PROTECTIVE EFFECT OF 17beta-ESTRADIOL AND TESTOSTERONE AGAINST APOPTOSIS INVOLVING FOXOs AND P53-RELATED GENES IN SKELETAL MUSCLE CELLS

LA COLLA A,; MILANESI L,; PRONSATO L,; VASCONSUELO A,; LINCOR D,

Mar del Plata

Congreso; LXI Reunión Científica Anual de la Sociedad Científica de Investigación Clínica; 2016

SAIC

In aged skeletal muscle, a prominent apoptosis associated to a deficit of sex hormones is observed, contributing to the loss of muscle mass and strength, pathology known as sarcopenia.

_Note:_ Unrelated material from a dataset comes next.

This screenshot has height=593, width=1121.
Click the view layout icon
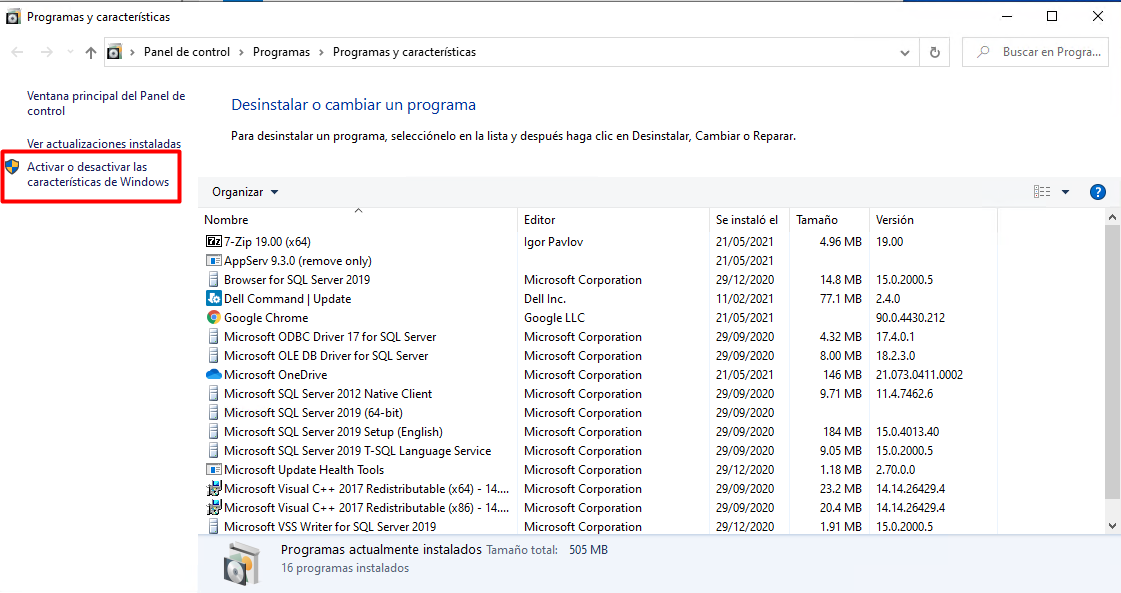coord(1042,192)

Previously we have demonstrated the protective effect, at morphological, physiological, biochemical and molecular level, of both 17β-estradiol (E2) and Testosterone (T) against H2O2-induced apoptosis in C2C12 skeletal muscle cell line. It has been established that the exposure of these cells to H2O2 represents a comparable phenotype to aged skeletal muscle, constituting a useful tool for the study of sarcopenia. Since genomic actions underlying the regulation of nuclear gene transcription are a classical mechanism of action of these hormones, we studied the transcriptional activity modulated by E2 and T in order to understand the molecular mechanisms involved in the antiapoptotic action of these steroids. We reported that the hormones protect skeletal myoblasts against apoptosis induced by H2O2 by modulating p53 and FoxO transcription factors and then, their target genes Bcl-2, Bim, Puma, PERP and MDM2, without affecting Noxa gene. Furthermore, ERK and JNK kinases have been demonstrated to be linked to FoxOs phosphorylation and thus its subcellular distribution and activation. The results presented in this work support the notion that E2 and T modulate the oxidative stress-induced apoptosis in skeletal muscle involving the transcription factors FoxO and p53. Altogether , these data expose some of the puzzle pieces of the intricate network that hormonal regulation of skeletal muscle apoptosis represents.